Health Tech for the Underserved: Is IT Ready? Are We?
On paper, The Health Technology Forum’s (HTF) Innovation Conference this month looked like a barnburner. California Lieutenant Governor Gavin Newsom, a theme addressing the issue of access for the globally underserved, and a free breakfast? What more does a conference need? For HTF, the answer was focus.
From CEO panels, to supporting individuals with complex needs, to a keynote about leadership, the pieces just didn’t quite fit in the context of “Platforms for the Underserved.” In the end though (literally the end of the day), one of the venture capital panelists eloquently synthesized the problem. She said that public and global health benefits of digital health technologies remain secondary to revenue generation when it comes to investing. Full stop.
It was nice to hear someone actually say it. The comment effectively pulled into focus the fact that the disjointedness of the conference might have just been a reflection of the disjointedness of the space; an indication that digital health technology for the underserved hasn’t quite arrived.
That’s not to say a lot of smart people aren’t trying to figure it out. Indeed, the conference showcased a considerable amount of brainpower dedicated to looking at what technologies might be useful for the underserved and how to design, deploy, and fund them.
For example, one panel examined the success of telehealth with veteran and mentally ill populations, implicitly hinting at similar possibilities for expanding global access to care. Another speaker, Jessica Evert, MD, executive director of Child Family Health International (CFHI), focused on the cultural competencies involved in transmitting knowledge across boundaries. Evert’s perspective added another valuable piece to the puzzle, drawing attention to issues surrounding the effective implementation of technology. However, the big takeaway came earlier in the day and was slightly counterintuitive.
One of the first sessions at the conference was a CEO panel with John de Souza of MedHelp, Dean Stephens of Healthline, and Darren Schulte, MD, of Apixio. A variety of on-trend topics were discussed during a question and answer session. The first person to ask a question did not waste time: how do we cross the chasm of digital health in the developing world?
The CEOs’ answers were startling. Not for their groundbreaking insight, but for their simplicity: technology is not the answer. Technology is a tool to understand, measure, and intervene with, but technology-enabled service is what will ultimately improve outcomes and expand care. Not new information, not radical thinking.
But isn’t it easy to forget? In a world where there’s an app for everything, the healing power of human touch, of the right person in the right place at the right time — that will never go away. When’s the last time you tried to use a health app with a serious head cold and couldn’t think straight? Do we expect the seriously ill, elderly, and homeless to access these tools when they are in much worse states? (Full disclosure: I stole this thought exercise from the conference and I struggle to use health apps in perfect health!)
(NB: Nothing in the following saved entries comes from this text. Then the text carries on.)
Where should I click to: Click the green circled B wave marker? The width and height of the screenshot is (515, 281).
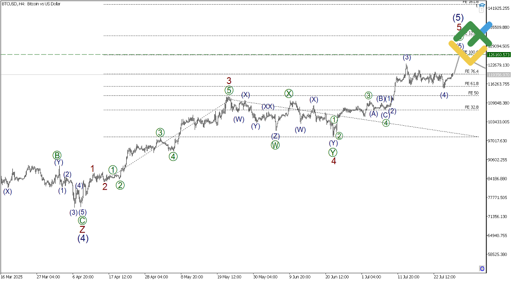[57, 155]
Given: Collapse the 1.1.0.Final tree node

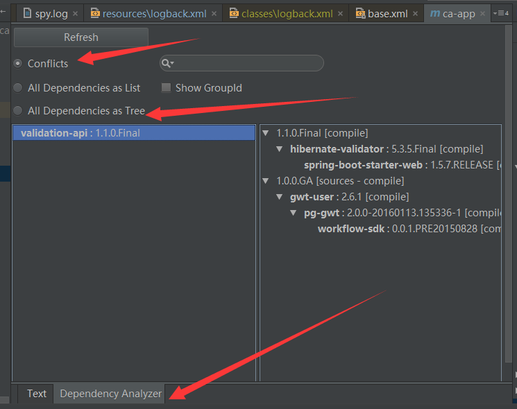Looking at the screenshot, I should (266, 133).
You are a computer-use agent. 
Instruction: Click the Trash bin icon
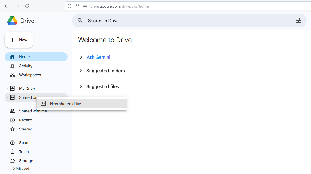click(x=12, y=152)
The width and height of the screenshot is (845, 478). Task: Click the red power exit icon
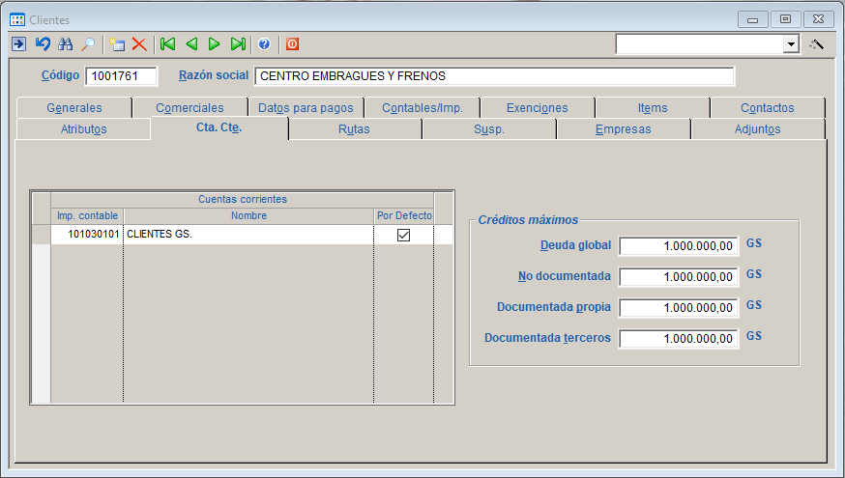tap(292, 44)
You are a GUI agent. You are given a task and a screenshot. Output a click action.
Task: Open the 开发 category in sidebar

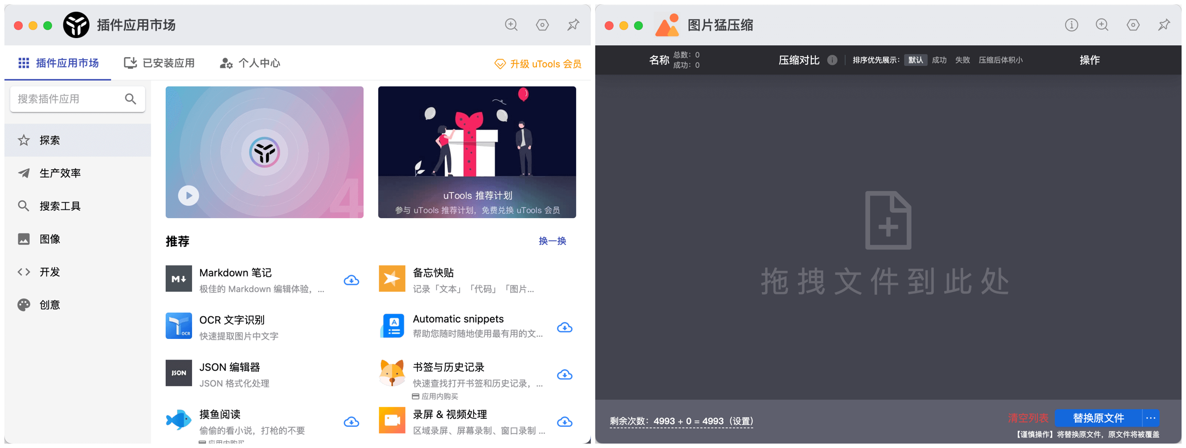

Newsom advised attendees to ask a better question if ever we encountered an answer that wasn’t to our satisfaction. HTF showed that we are asking the right question. If we weren’t, how would we have arrived at the success of organizations like CFHI and AMCANI, or innovations like Medic Mobile’s texting to increase immunizations and IDEO’s and Unilever’s portable toilet system in Ghana?
But Newsom, ever the source of inspirational one-liners, also challenged us not to play in the margins. It is in this spirit that we need to shift our attention to the next question. After all, it is this next question, carefully crafted, that will allow us to arrive at the answer we all so desire: that the dynamic Health 2.0 technologies and tools we’ve been watching develop here are ready to feasibly and effectively enable services that will improve health outcomes and access to care for the globally underserved.